One of the abiding needs for the person who has undergone deep spiritual transformation (and also for those who are dedicated seekers) is a chance to tell their story. Something has occcurred which will change their lives forever. They need friendly ears, caring listeners, supportive audiences. Too often this hunger is not satisfied. Friends turn away, spouses and partners insist the problem is hallucinatory, a defect of the nervous system, some mild psychosis.

And, for a writer, the problem is even more acute.

I know, because for many years I had no one to hear my story, no person to read the many pages I had written.

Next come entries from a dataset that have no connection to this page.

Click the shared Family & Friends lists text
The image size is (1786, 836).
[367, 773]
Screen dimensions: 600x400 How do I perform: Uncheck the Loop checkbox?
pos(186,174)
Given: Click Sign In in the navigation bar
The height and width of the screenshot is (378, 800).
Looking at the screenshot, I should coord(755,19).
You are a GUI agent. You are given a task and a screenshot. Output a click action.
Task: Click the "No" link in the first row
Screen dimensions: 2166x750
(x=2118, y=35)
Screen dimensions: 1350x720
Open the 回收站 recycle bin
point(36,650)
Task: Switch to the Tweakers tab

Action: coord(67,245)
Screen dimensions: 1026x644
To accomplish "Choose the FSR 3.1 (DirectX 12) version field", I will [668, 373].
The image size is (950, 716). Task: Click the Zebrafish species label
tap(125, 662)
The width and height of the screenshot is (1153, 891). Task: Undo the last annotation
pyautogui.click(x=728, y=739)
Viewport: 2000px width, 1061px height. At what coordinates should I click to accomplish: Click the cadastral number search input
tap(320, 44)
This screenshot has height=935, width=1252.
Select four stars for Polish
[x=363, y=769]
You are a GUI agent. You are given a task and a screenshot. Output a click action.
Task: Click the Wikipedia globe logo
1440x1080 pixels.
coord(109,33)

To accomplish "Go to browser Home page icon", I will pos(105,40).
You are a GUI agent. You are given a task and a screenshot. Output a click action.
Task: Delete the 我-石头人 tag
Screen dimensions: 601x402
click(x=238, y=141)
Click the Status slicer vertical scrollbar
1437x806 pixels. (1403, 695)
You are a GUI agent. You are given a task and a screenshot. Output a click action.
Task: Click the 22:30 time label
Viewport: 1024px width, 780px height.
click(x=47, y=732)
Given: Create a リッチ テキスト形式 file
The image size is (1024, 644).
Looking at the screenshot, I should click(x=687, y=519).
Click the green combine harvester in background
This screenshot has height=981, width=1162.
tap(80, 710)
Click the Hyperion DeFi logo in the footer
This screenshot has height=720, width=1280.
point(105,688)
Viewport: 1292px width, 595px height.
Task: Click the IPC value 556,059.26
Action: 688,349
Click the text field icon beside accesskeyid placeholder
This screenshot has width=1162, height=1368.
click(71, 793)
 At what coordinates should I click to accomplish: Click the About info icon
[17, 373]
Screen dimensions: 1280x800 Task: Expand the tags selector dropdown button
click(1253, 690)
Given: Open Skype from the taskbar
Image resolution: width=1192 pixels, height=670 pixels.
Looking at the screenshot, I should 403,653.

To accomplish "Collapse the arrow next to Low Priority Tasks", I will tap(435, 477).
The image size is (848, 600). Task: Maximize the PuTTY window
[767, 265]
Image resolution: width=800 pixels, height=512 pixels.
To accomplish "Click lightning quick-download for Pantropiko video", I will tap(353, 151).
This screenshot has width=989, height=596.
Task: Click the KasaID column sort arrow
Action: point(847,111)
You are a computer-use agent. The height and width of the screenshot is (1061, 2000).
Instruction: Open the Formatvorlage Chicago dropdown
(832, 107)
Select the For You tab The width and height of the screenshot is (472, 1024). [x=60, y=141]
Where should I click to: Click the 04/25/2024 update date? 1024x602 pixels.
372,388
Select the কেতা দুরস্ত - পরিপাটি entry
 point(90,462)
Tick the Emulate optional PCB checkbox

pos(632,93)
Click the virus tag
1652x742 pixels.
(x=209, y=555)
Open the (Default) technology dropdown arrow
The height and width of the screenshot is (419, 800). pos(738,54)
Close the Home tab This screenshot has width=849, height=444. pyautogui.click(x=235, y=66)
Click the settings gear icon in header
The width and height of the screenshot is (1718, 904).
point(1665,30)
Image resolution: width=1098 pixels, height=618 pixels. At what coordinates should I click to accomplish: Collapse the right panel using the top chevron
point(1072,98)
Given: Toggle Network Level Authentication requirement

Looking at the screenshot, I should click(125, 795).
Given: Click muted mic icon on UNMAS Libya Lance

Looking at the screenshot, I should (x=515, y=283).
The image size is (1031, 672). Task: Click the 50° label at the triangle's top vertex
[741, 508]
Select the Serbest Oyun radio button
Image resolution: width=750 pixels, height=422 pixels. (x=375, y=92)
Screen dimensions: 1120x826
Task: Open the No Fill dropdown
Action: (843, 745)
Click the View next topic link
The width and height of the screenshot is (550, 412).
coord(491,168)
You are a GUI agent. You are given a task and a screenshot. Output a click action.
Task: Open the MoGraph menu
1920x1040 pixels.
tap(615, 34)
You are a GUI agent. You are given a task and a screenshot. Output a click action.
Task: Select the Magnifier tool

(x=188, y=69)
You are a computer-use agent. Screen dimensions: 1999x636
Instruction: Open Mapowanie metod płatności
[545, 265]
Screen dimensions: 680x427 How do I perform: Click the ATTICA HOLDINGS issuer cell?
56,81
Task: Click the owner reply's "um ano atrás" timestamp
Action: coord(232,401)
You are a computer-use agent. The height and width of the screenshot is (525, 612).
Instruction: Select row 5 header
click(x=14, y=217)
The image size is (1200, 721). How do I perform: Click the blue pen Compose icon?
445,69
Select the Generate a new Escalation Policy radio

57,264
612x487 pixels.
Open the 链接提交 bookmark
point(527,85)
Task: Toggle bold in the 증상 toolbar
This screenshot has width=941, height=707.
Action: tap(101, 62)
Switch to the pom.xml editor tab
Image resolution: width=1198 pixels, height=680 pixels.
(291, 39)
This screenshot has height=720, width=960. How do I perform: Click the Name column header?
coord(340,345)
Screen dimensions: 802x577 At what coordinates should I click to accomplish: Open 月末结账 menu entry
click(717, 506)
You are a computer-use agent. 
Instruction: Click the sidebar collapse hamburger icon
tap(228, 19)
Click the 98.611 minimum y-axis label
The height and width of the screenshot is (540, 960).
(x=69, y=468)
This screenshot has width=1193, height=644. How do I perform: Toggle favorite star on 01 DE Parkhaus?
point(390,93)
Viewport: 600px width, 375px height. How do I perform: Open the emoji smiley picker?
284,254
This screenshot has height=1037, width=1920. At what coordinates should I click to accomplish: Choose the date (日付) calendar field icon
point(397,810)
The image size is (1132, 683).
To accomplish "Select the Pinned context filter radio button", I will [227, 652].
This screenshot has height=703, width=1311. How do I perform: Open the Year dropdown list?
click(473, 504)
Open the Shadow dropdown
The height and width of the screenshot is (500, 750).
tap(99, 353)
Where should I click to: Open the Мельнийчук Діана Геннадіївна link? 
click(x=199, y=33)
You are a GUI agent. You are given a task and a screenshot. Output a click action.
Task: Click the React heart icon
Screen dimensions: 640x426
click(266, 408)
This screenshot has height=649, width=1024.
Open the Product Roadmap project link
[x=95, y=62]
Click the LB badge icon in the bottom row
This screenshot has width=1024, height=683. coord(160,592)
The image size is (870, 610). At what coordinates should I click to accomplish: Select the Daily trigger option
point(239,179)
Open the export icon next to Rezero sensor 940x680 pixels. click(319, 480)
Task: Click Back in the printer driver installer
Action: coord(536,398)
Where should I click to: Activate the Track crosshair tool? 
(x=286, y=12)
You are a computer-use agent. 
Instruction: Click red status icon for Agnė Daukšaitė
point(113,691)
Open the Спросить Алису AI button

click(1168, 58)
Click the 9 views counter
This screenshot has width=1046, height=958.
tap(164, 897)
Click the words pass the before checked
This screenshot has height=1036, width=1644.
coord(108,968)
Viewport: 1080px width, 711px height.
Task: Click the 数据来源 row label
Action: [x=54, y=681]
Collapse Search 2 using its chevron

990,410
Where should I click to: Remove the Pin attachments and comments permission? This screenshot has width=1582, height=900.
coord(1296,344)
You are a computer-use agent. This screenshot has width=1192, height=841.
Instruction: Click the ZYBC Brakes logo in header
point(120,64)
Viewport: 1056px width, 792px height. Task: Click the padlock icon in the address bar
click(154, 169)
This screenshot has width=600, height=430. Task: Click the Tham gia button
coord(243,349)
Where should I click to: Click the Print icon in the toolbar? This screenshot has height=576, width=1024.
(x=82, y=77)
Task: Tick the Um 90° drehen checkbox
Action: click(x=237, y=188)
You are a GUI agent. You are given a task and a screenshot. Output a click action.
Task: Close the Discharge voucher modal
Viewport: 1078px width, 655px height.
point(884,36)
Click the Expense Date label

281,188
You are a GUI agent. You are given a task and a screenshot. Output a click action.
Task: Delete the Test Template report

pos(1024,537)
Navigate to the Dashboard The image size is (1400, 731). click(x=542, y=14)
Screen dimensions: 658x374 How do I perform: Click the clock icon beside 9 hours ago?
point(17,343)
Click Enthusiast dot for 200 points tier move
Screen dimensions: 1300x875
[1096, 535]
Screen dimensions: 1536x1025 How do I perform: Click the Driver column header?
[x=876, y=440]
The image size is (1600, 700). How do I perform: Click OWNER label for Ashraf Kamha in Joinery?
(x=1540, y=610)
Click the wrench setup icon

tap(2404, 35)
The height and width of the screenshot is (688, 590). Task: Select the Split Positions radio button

The other day, I ran across this scribbled entry in the back of a lovely book by a distinguished and well known author. Here is what I had written thirteen years ago:

"Here I am, 64 years old, and still you do not know me. You have cast your words wide, set them up like nets to flare in the mind, for all the world to witness, to applaud or jeer. I have buried mine in a cistern so deep its bottom is only a myth, sent them through the tunnel in the black hole into another universe (my imagination), pickled them like little corpses, or else exotic fruits, waiting, waiting, for the arrival of the precious visitor, for whom they are to be exhumed and--at last--revealed in thier lucent splendor."

This passage was written in 1992, when I was eleven years into my kundalini experience. I felt like someone who was carrying a child, and could find no way to give it birth. (Milton said, "I have some thoughts that rove about, and loudly knock to have their passage out.")It was the next year, l993, that I met Andrew Harvey, who became my mentor and guide, who helped me find release. Through publication, I was at last able to complete the final stage of my voyage, "bringing the gift back home" (as Joseph Campbell puts it in "The Hero's Journey.")

As a result, I have met many others on similar odysseys. We have become comrades and friends, shared our adventures, and in fact become teachers to one another on this rare and difficult passage.

Thank you, Andrew, for this indescribable gift. And thank you, as well, for all you have given to others, who have also benefitted immeasurably from the wondrous openings you have provided for their lives.